- [YOUR OBJECTIVE]
Return the data below exactly as it appears, from the line containing "Task: Click the Reset button" down to the line containing "Click the ProShares", with both of those lines included.
===== PROVIDED MATERIAL
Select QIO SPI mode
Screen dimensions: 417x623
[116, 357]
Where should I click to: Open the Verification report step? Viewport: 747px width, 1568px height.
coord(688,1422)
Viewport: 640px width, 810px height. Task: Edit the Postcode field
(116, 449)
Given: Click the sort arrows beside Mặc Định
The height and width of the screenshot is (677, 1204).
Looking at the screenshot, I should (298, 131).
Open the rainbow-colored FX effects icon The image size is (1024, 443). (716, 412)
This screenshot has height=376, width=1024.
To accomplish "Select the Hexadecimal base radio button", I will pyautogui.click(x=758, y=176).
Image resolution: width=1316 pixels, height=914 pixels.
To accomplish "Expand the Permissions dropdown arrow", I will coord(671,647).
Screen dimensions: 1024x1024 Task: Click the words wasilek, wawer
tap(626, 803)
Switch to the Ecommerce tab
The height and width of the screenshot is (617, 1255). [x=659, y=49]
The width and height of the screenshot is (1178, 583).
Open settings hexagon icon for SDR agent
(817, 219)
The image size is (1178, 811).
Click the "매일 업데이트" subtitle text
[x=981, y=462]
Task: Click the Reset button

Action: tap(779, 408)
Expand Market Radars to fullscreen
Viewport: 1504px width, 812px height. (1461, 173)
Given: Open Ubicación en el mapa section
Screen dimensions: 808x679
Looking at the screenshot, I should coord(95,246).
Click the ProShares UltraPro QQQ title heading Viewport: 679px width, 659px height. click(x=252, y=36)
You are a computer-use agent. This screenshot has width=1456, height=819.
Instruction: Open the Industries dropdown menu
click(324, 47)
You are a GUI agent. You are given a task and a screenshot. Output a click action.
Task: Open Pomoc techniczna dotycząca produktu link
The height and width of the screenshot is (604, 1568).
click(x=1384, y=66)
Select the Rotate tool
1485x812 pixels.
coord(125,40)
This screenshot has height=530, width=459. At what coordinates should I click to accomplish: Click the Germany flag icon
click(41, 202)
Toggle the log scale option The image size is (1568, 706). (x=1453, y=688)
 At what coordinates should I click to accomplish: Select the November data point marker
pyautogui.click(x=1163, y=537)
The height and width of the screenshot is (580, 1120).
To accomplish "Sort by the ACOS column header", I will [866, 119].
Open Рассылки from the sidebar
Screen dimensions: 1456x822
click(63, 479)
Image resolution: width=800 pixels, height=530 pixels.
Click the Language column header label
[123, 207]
==========
- [PROBLEM SOLUTION]
Task: Click the Reset button

Action: tap(779, 408)
Expand Market Radars to fullscreen
Viewport: 1504px width, 812px height. (1461, 173)
Given: Open Ubicación en el mapa section
Screen dimensions: 808x679
Looking at the screenshot, I should coord(95,246).
Click the ProShares UltraPro QQQ title heading Viewport: 679px width, 659px height. click(x=252, y=36)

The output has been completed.